PROBLEM TO WORK ON ▸ Format the records below, from the line with "Image resolution: width=347" to the line with "pyautogui.click(x=504, y=53)", as a numbered list, leaving out blank lines and pictures.

THE INPUT ▸
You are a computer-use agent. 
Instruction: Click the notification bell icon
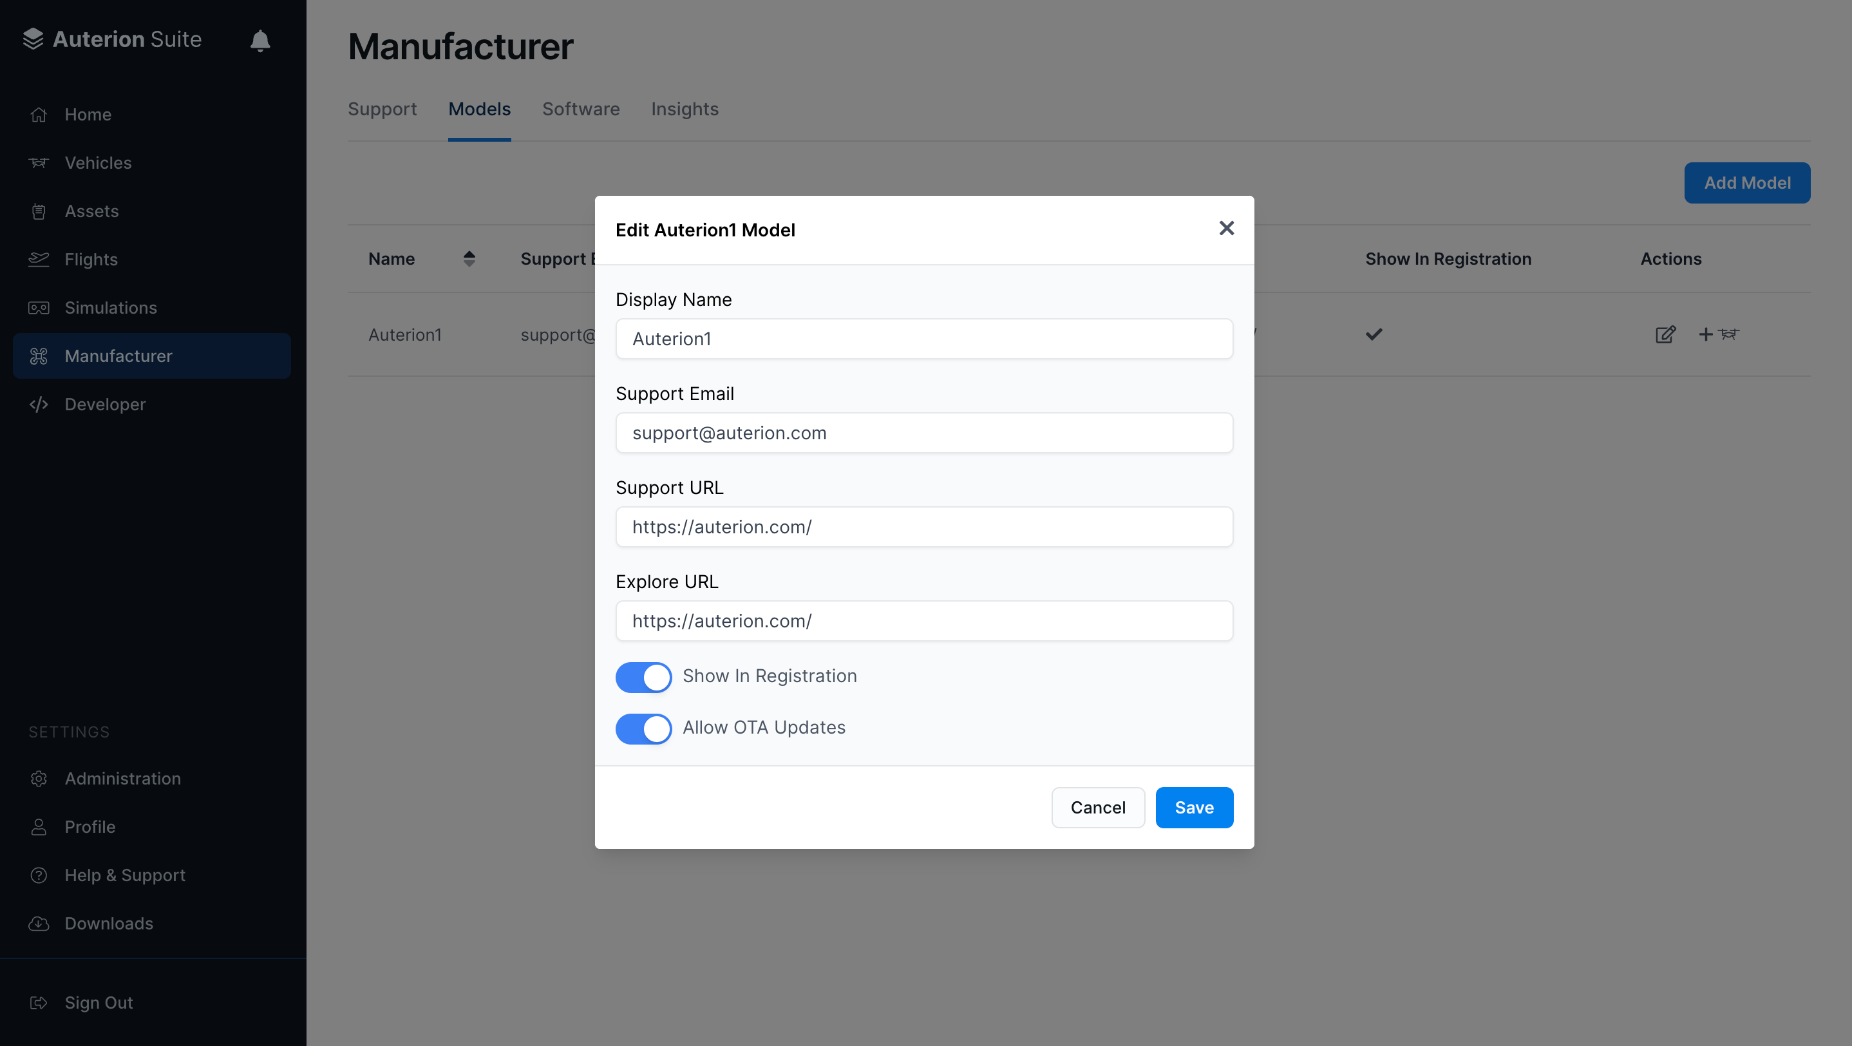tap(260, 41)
...
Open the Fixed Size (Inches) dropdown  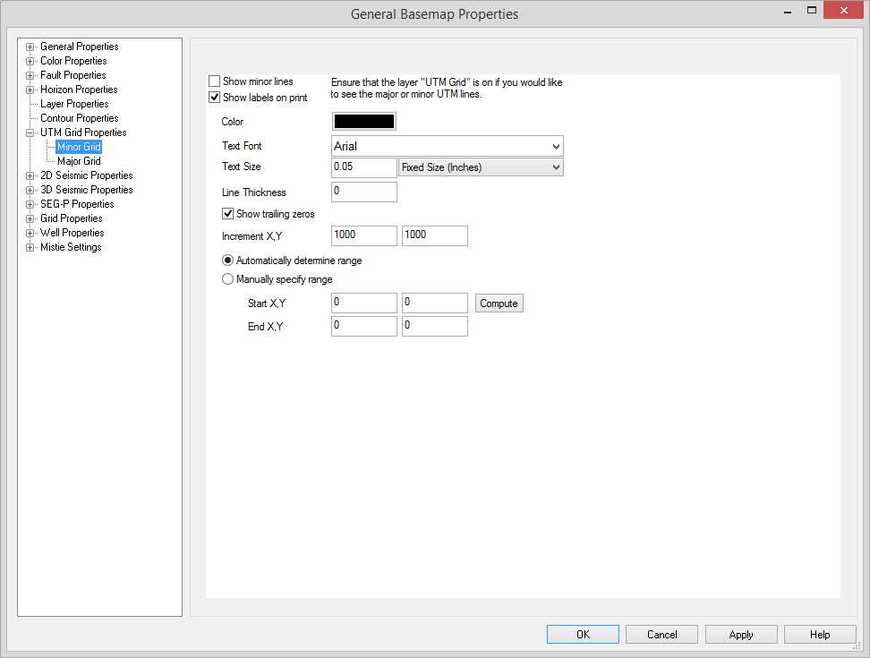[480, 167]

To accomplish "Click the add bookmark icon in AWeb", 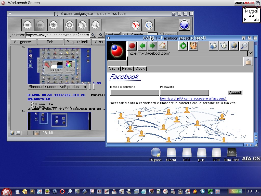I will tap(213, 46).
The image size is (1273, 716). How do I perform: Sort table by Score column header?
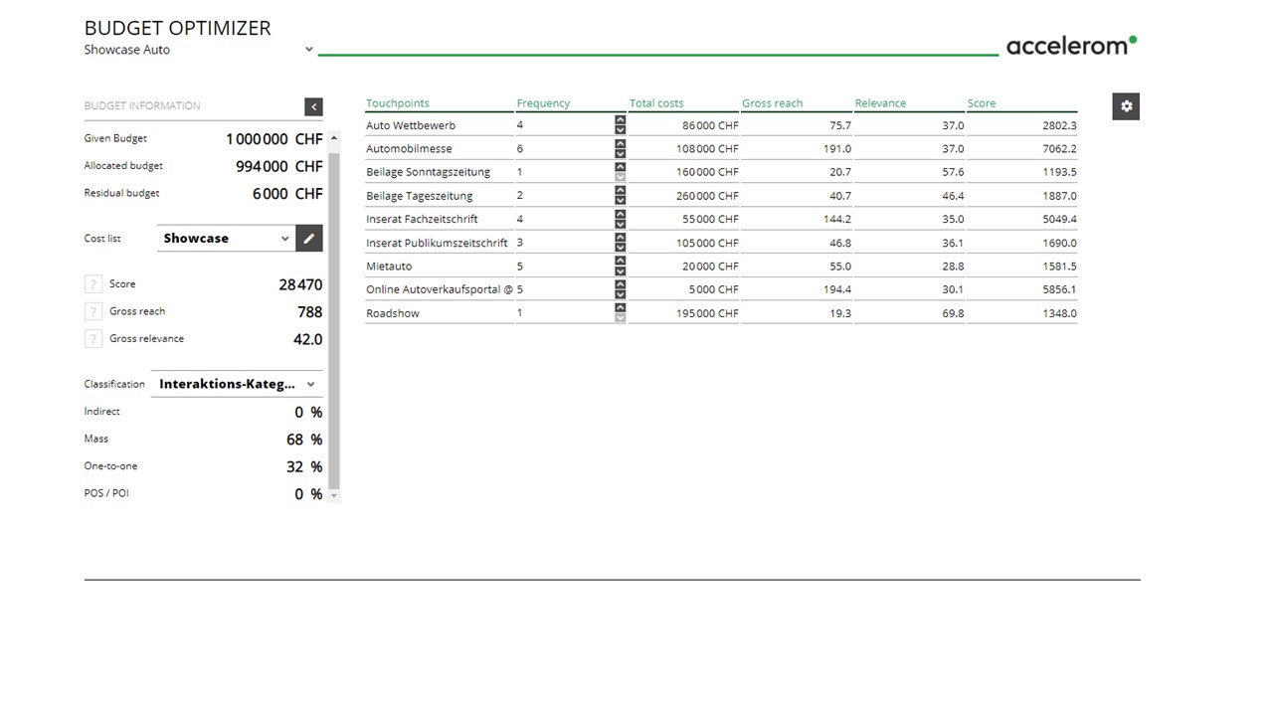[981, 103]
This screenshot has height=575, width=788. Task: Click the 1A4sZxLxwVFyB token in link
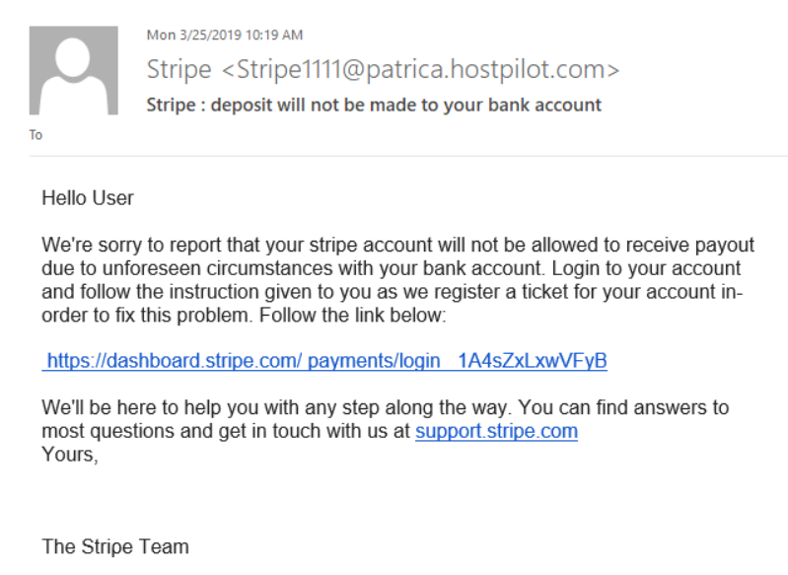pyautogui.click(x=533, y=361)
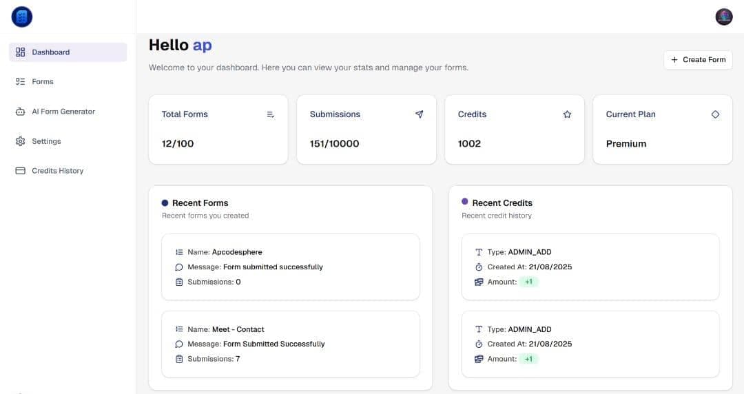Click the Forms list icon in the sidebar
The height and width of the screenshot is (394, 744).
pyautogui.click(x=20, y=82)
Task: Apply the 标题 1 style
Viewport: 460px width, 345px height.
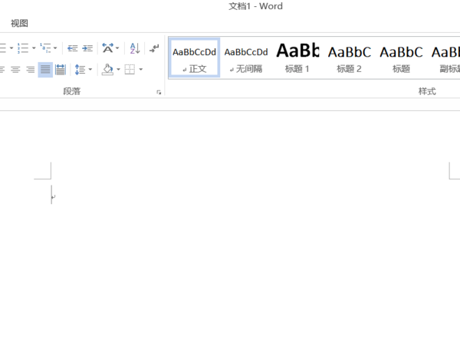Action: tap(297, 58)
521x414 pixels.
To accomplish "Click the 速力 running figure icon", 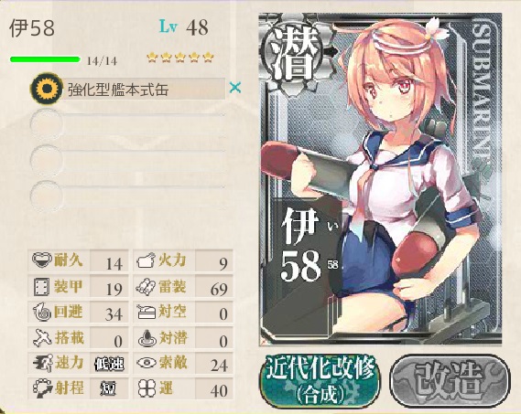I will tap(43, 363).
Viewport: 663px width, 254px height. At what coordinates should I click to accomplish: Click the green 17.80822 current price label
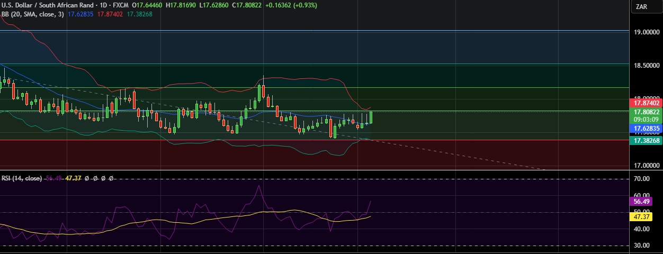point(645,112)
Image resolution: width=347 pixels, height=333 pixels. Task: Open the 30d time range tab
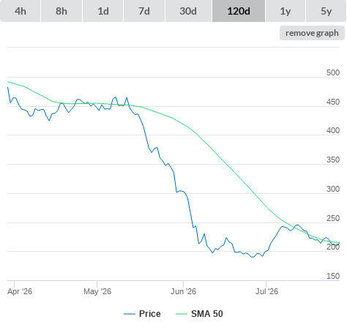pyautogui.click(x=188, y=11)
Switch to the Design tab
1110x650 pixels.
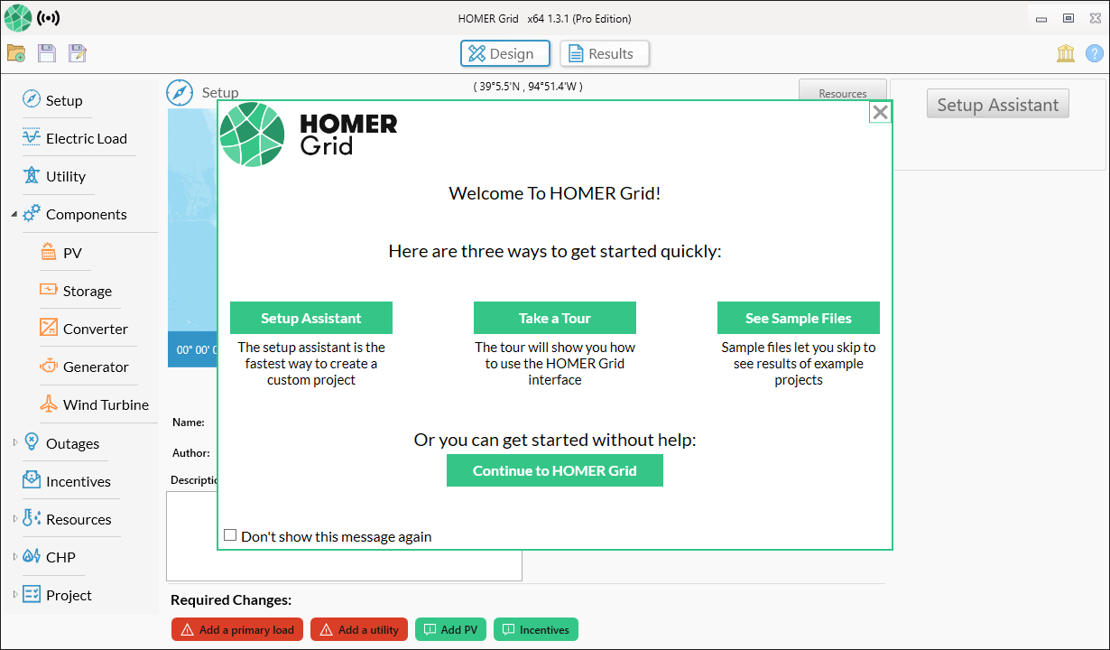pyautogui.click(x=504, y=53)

RESPONSE ▸
1. Image resolution: width=347 pixels, height=333 pixels. Task: Open the 30d time range tab
2. pyautogui.click(x=188, y=11)
3. Switch to the Design tab
4. 1110x650 pixels.
5. pyautogui.click(x=504, y=53)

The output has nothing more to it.